In the church records of All Saints Church, Worcester, is what looks like the usual details of a marriage which took place in the church in 1784. It reads:
James Grubb of this parish batchelor and Ann Hand, widow were married in this church by license this twelth day of May in the year 1784 by me, Richard Harrison, Vicar of Crowle
But it was no ordinary marriage. The rector of All Saints was absent and had no hand in the marriage. He later inserted the following note:
Pd tax 3d Invalid, ride in from N.B. Ann Hand proves to be the wife of James Hand, the witness, not his widow, (he made his mark as witness to the marriage). He sold her.......
The selling of wives was fairly common in the north of the county, but not in the county town. Divorce was impossible for ordinary people, and the only way to get rid of a wife was to sell her, either privately or in the open market. The wife's consent was necessary, and the price paid must not be less than one shilling.
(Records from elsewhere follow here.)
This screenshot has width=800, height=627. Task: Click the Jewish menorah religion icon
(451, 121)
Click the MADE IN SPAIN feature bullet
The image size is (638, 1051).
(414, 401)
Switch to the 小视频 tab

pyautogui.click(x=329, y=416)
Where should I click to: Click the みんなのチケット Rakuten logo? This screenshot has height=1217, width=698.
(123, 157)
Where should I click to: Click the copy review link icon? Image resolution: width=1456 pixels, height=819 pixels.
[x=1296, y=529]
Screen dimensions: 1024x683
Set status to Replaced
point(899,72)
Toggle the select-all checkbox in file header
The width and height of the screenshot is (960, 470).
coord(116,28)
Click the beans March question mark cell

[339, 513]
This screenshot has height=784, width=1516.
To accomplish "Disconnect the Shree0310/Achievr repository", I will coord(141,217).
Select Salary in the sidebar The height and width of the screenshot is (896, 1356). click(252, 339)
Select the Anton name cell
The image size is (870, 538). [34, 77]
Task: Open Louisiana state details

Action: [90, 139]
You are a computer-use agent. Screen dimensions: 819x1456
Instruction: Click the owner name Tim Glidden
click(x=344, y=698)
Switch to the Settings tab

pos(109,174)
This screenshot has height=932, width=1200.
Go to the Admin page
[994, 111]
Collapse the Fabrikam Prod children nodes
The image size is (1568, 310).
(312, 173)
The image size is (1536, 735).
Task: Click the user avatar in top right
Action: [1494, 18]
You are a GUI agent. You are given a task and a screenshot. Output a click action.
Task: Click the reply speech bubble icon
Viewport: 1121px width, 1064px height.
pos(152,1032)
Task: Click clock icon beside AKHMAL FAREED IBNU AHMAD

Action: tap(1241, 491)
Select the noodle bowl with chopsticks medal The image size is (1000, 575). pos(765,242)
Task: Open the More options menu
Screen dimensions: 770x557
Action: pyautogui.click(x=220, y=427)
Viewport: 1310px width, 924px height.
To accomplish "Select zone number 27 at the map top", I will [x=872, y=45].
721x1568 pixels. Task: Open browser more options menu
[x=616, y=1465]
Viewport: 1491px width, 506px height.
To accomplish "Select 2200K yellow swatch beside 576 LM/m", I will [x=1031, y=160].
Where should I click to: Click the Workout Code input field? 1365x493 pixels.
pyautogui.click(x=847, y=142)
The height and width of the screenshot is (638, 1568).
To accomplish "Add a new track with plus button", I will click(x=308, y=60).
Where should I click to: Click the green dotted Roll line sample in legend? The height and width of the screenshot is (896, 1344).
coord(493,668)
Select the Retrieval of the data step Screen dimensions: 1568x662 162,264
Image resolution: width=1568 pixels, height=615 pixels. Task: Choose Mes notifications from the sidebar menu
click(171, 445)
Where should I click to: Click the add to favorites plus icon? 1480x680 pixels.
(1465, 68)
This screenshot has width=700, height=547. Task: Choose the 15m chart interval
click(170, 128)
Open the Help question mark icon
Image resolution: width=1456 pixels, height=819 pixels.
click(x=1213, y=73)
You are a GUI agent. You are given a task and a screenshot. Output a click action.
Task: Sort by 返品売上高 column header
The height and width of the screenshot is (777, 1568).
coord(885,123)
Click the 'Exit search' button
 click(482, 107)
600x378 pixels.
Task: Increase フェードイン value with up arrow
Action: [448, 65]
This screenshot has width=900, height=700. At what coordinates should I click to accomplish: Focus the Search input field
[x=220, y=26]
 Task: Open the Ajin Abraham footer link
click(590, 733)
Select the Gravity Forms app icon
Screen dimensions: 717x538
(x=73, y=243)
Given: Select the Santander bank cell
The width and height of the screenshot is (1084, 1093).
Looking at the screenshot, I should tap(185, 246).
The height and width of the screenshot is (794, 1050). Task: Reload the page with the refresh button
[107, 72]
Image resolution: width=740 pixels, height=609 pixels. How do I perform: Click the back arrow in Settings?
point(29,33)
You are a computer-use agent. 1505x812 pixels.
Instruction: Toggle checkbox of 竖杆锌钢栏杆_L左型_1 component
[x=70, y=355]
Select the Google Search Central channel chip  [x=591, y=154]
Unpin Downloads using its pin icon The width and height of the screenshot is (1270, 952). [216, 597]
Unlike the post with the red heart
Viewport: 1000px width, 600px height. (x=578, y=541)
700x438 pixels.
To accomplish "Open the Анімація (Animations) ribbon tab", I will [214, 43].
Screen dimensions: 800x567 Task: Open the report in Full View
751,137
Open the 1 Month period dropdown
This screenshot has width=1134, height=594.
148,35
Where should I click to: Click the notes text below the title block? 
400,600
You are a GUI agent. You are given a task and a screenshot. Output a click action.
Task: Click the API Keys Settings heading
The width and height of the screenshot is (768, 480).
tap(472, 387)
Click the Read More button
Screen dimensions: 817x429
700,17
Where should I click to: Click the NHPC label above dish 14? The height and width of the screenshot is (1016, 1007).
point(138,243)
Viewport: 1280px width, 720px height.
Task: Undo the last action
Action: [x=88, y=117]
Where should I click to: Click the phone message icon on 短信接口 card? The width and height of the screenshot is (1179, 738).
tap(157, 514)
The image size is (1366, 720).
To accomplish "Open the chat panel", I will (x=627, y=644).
The selling of wives in the open market shocked church people, but most poor people believed that over the years, the practice had acquired legality, providing all the formalities had been observed. It was not till 1857 that the Divorce Court was set up. Previously, a special Act of Parliament had to be obtained, and was available only to the wealthy. As late as 1881, a women produced in the police court a stamped receipt for 25s, to prove that she was an honest woman, having been divorced by this method.